BY MARTA HEPLER DRAHOS
---- — TRAVERSE CITY — May Irene Hovda had to wait 100 years for her birthday — 11/12/13 — to roll around again.
Hovda will celebrate the rare, special occasion with her family Tuesday at the Grand Traverse Pavilions. Her birthday wish: A Lady Baltimore Cake with pineapple filling and seven-minute icing, like the ones her mother used to make.
The centenarian was born on a Minnesota farm in 1913, the year the federal income tax was levied, the first sedan went on display, and the post office began parcel post deliveries.
“They didn’t have all those hospitals when I was born,” said Hovda, the oldest of four sisters spaced two years apart. “You were born where you lived.”
Hovda attended the one-room country school where her mother taught, and earned a trip to the Minnesota State Fair after winning a county spelling bee. Life at home was filled with reading, games, church, picnics and other outdoor activities.
“I was a boisterous person,” she said, recalling adventures like hiding from a bull that got loose, getting chilblains after sitting up front with the driver on a winter horse-and-buggy ride, and having to be rescued after climbing the ladder in the silo. “It was always loud where I was.”
One of her favorite times of year was Christmas.
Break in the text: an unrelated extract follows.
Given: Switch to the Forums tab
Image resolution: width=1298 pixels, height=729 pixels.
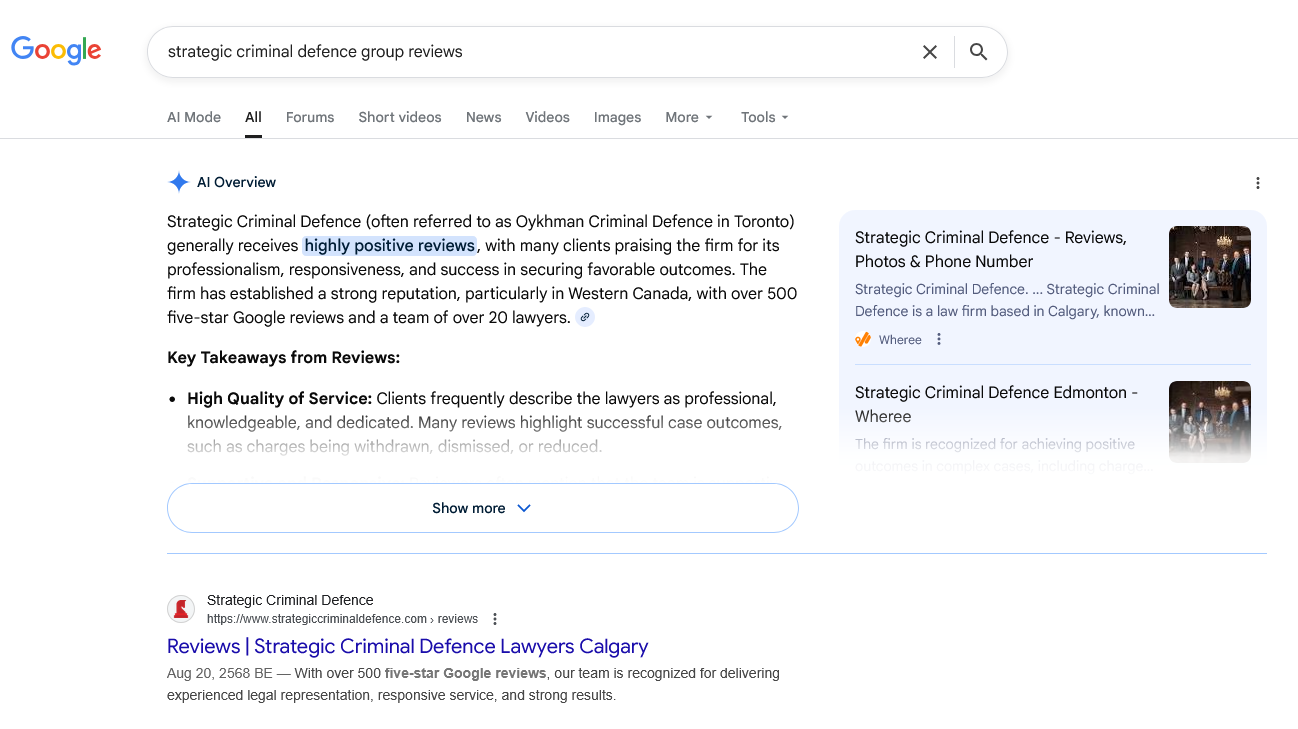Looking at the screenshot, I should tap(310, 117).
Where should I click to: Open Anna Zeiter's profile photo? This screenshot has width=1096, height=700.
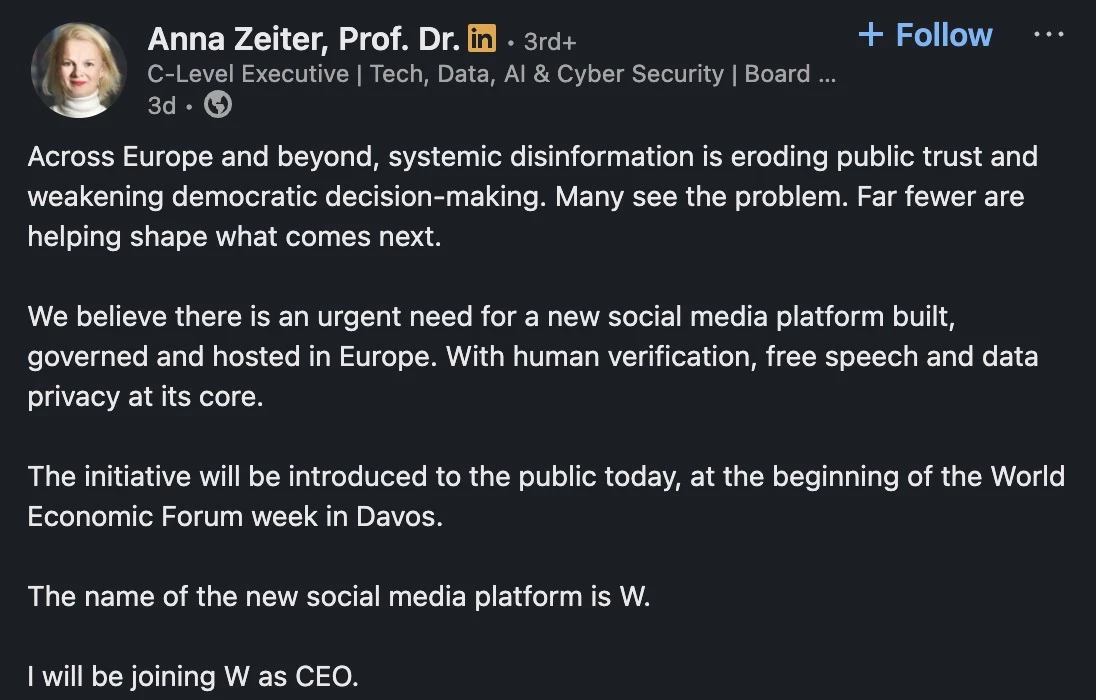[78, 70]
That’s when her father stood at the foot of the stairs and blew a horn to draw the family to the tree, decorated with lit candles in the Swedish tradition. Underneath were four small piles of presents, one for each daughter.
But perhaps her biggest adventure was one she didn’t recognize as such at the time.
“Charles Lindbergh had a farm north of hers and the girls used to hear a noise overhead and run out and say, ‘There’s that Lindbergh boy again,’” said Marilyn Sisk, Hovda’s daughter.
After moving with her family to Chicago, Hovda finished high school at 16 and gave up her dream of studying medicine to work at Marshall Fields department store. She sang soprano with the Marshall Fields Chorus.
Eventually she met George Hovda, a Norwegian, who proposed to her on a Chicago street car. The pair were married in 1932, had five children. and lived in rural Illinois and Michigan where George served as a Methodist minister.
After George died 22 years ago, Hovda lived alone in their Sturgis home until she was 90, even traveling to Sweden to trace her family roots and emigration records. Then she took turns living with her daughters. She’s been a resident of the Pavilions for the past three years.
Sisk said the secret to her mother’s longevity is her “strong faith and even stronger coffee.” Although she has vision loss from glaucoma and macular degeneration, Hovda’s health is generally good. She takes only one medication a day.
Family genes may help, too. Hovda’s two remaining sisters are 94 and 98.
Hovda calls the telephone the greatest invention during her lifetime and still recalls her party line ring: two shorts and a long.
“People would pick up and hear all the gossip of the neighborhood,” she said. “In those days you didn’t have to read a newspaper.”
As for modern society’s greatest ill, she cites the loss of community.
“We used to get together and be very friendly with each other. But when people got cars they went this way and that, and it kind of broke up our togetherness,” she said.
She marked her 100th birthday early with a July party at Sisk’s home. Some 20 friends and family came to wish her well. On Tuesday she’ll celebrate — and reminisce — again, with a grandson who’s flying from Seattle for the occasion.
“I like to remember way back when I had more fun,” she said.